Alberto Zamperla, a global amusement park impresario whose revival of Luna Park helped Coney Island recover from decades of decline, died on Nov. 17 near Vicenza, in northeast Italy. He was 71.
His death, in a hospital in Altaville Vicentina, was confirmed by his son Alessandro, who said the cause had not yet been determined.
The Zamperla Group was founded by Alberto’s father, Antonio, in 1966, but traces its origins to his great-great grandfather Angelo, who married a circus horsewoman in the mid-19th century and became an acrobat.
Until his death, Mr. Zamperla had been president of the conglomerate that designs and manufactures roller coasters and other rides and manages amusement parks all over the world.
He had already given up day-to-day control to his two sons. Antonio, the eldest, is in charge of manufacturing. Alessandro, the president of Central Amusement International, manages Luna Park and the other amusement parks.
In 2010, during the Michael R. Bloomberg administration, Central Amusement won a contract from New York City’s economic development agency to revive Luna Park in Brooklyn — the prototypical fairground site that opened in 1903 and amused millions until most of it was razed after a fire during World War II.
By the first decade of the 20th century, Ferris wheels, merry-go-rounds, roller coasters, water rides, circuses and animal attractions at Luna Park and its two major competitors, Dreamland and Steeplechase Park — all illuminated by millions of bare electric bulbs — had made Coney Island the largest amusement enclave in the United States.
Luna Park still features the original 1927 Cyclone, the clattering, scream-inducing wooden roller coaster that plunges 85 feet at 60 m.p.h., and a newly-installed steel Thunderbolt, which drops riders 90 degrees and turns them upside down four times.
Alessandro Zamperla said the company, which first spent about $15 million refurbishing Luna Park, had invested a total of some $100 million since 2010, its largest expenditure in any property.
“My father adored New York and Coney Island because it means so much to us as a family, and he lived and breathed amusement,” Alessandro said.
Alberto Zamperla himself said in an interview on We the Italians website in 2018, “Without taking anything away from anyone, I can still say that the feat of which I am most proud of is having been able to revive the Luna Park in Coney Island, N.Y., in 2010 and to continue to manage it with satisfaction and success.”
Mr. Zamperla was in his mid-20s in 1976 when his father sent him from Italy to North America, first to Montreal and then to New Jersey, to develop a market for the coin-operated devices and family-friendly rides and attractions that the company had designed and developed in Europe.
Strolling through the company’s headquarters at Altavilla Vicentina, Mr. Zamperla told The New York Times in 2010, “This is where ideas are born.”
He developed the Zamperla Bull, an arcade machine to test a player’s strength as he tries to press the animal’s horns together, and Punchball, another carnival game modeled on a punching bag that was featured in the film “Urban Cowboy” (1980) starring John Travolta and Debra Winger.
After retrofitting a new mechanical arm for the Dumbo ride at Disneyland in California, the company was invited to design seven of the original 12 rides for Disneyland Paris in 1988. That led to a bonanza of other Disney business and contracts with other theme parks, including Universal and Six Flags. Commissions for amusement attractions came in from all over the world, including Pyongyang, the capital of North Korea. The Trump Organization in New York hired the Zamperla’s to create Victorian Gardens, a summer replacement for its ice skating rink in Central Park.

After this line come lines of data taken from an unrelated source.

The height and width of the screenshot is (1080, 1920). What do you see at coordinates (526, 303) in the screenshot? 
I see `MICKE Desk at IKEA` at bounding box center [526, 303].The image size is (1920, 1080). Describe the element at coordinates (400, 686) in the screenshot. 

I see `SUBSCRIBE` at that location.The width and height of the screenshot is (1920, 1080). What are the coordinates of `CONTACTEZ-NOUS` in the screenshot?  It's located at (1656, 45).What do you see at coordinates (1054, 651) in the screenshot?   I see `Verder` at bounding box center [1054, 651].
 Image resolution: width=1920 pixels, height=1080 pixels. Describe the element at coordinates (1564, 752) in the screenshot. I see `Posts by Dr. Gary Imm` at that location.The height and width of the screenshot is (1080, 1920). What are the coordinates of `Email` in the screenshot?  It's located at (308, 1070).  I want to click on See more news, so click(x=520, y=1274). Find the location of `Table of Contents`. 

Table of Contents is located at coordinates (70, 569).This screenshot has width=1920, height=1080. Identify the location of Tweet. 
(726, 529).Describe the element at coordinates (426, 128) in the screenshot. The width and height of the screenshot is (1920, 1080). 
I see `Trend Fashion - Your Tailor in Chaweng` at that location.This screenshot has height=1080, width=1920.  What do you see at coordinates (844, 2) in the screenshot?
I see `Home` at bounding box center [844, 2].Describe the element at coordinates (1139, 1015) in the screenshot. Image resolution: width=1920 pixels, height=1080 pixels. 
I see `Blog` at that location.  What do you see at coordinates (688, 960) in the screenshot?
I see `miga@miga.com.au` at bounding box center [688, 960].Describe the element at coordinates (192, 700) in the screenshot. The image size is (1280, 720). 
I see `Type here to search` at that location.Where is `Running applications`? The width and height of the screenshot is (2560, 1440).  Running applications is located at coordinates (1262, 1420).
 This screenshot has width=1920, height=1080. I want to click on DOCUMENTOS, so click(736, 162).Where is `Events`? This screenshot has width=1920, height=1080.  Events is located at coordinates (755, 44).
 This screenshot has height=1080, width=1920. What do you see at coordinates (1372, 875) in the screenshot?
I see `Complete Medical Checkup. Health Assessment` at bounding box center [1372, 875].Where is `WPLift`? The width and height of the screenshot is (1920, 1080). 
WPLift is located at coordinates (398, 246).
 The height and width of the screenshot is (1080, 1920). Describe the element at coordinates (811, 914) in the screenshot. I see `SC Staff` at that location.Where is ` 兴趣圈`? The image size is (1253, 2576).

In 2019, Mr. Zamperla was inducted into the International Association of Amusement Parks and Attractions Hall of Fame.
Alberto Zamperla was born on Feb. 3, 1951, in Pieve di Soligo, in the province of Treviso, north of Venice, to Antonio and Letizia Zamperla.
He attended a boarding school run by Salesian priests, graduated with a degree in metallurgy from the Industrial Technical Institute in Vicenza and served from 1975 to 1976 in the Italian army’s Alpine Cadore Brigade.
He took over the company from his father in 1994 and eventually divided his time between Vicenza and New York. In addition to his sons Antonio and Alessandro, he is survived by his wife, Paola; another son, Adriano; and three grandchildren.
He was known for making more of his company’s attractions accessible to children with disabilities and for contributing to nonprofits that benefited them. In 2015, he campaigned, exuberantly but unsuccessfully, for mayor of Venice with the slogan “No to boredom, yes to life.”
“I like to fly in the clouds around our beautiful planet, for at least one hundred days every year,” the company quoted Mr. Zamperla as saying. “I love living in New York City. I am proud to be an Italian Alpino. I am proud to be, above all, a citizen of the world. I enjoy knowing that my profession makes children of all ages happy across the globe.”
Mr. Zamperla counted himself among them. Indeed, he kept a robust collection of rubber ducks in his bathroom.
“I am a little boy,” he told The Financial Times in 2016, “and I will continue to be a little boy.”
Elisabetta Povoledo contributed reporting.